In short, it worked out because Ian didn’t like to be told ‘no’. Ian continues, “I learnt a lot from that experience, and realised that even in an organisation that focuses on scientific development and technological innovation, there are still times when you may have to roll up your sleeves and fight for your point. However, as much as there are opportunities, the ag industry also comes with a myriad of complexities. Looking a little further into the future, Ian believes that climate change will have a massive influence on seasons, not only in terms of production but also pests and diseases. “It can be challenging working with long timelines for product development to forecast farmers’ needs for 5, 10 or even more years into the future, he mentions, also underlining the importance of research, technology, digitalisation and of course, sustainable chemical products to take ag into the future.

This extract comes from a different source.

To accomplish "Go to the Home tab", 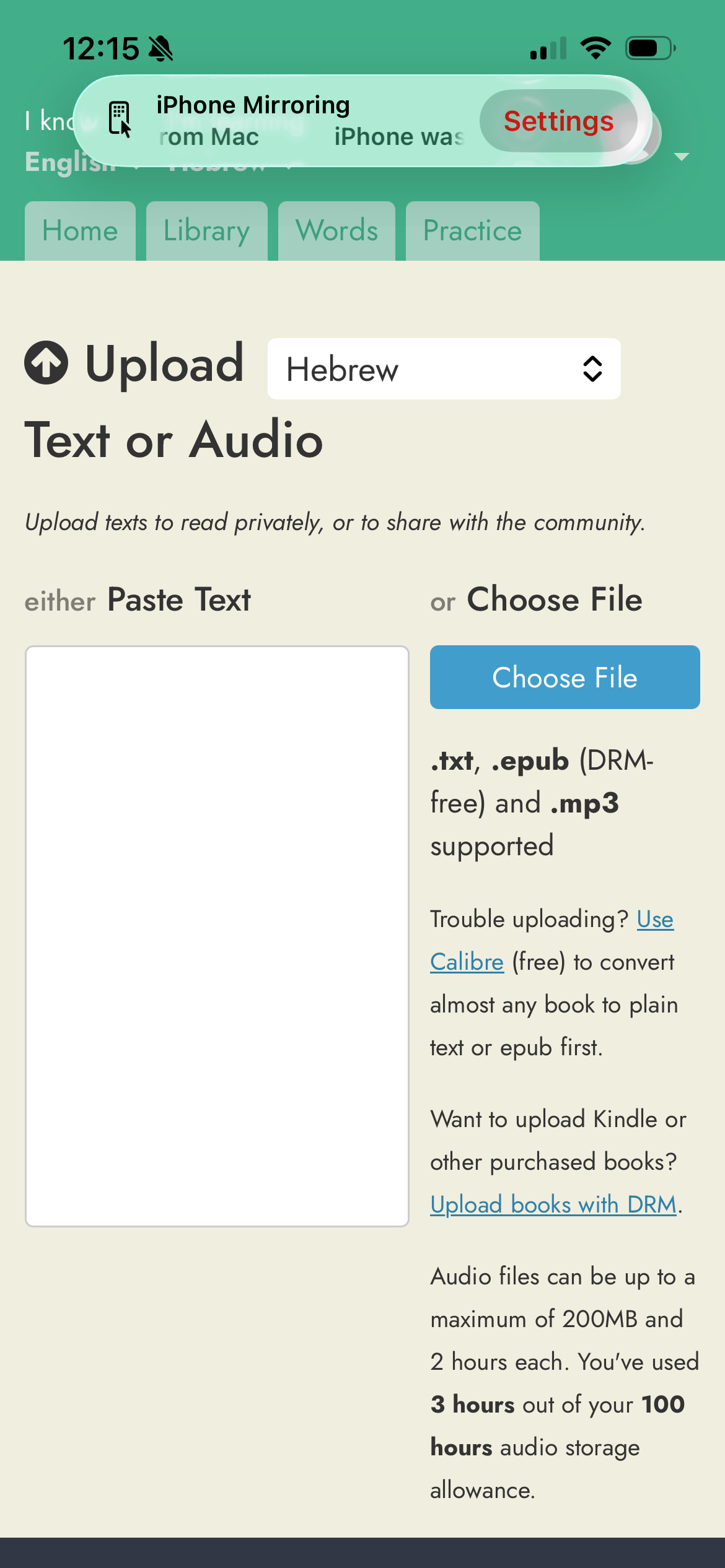I will (x=80, y=231).
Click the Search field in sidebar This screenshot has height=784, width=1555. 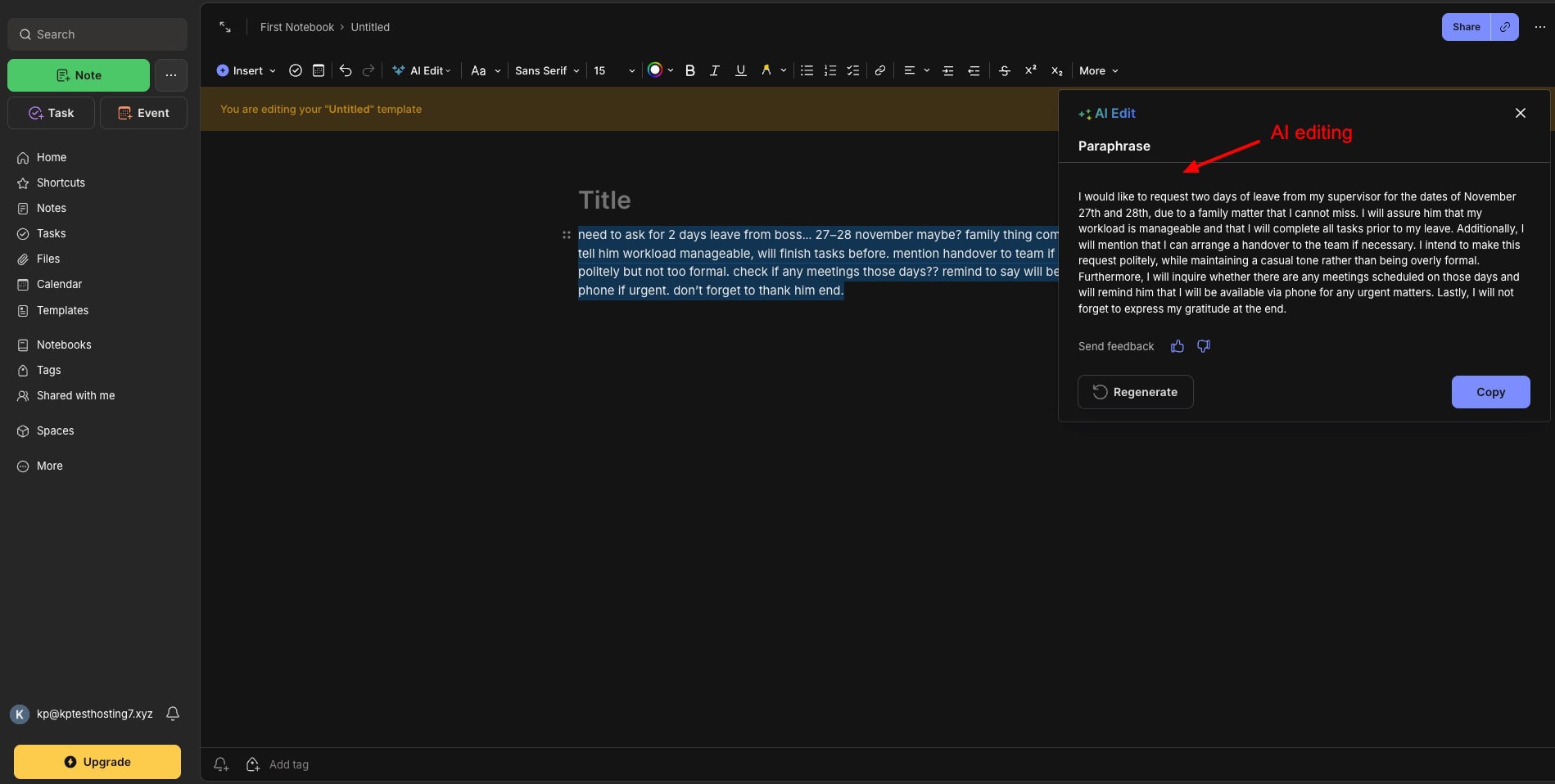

Speaking from his wealth of knowledge and experience about the industry, Ian advises those contemplating a career in ag to find an area of passion and follow it, saying “Ag is a really broad field, so I believe there’s probably something in here for everyone. There are also a lot of genuine and passionate people in this field, and they will always be more than happy to provide information, assistance, or advice if you’d just ask. When an interesting opportunity in ag does present itself, I’d advise anyone with a passion for this to jump right in and give it a go! It’s been said that farming is the ‘Biggest job on Earth’, and I believe that’s true due to the importance, risk, and complexity of ensuring a stable food output. This National Ag Day, it’s my hope that we’ll all stop and think a little bit harder about where our food comes from and hopefully appreciate our farmers and ag industry even more!”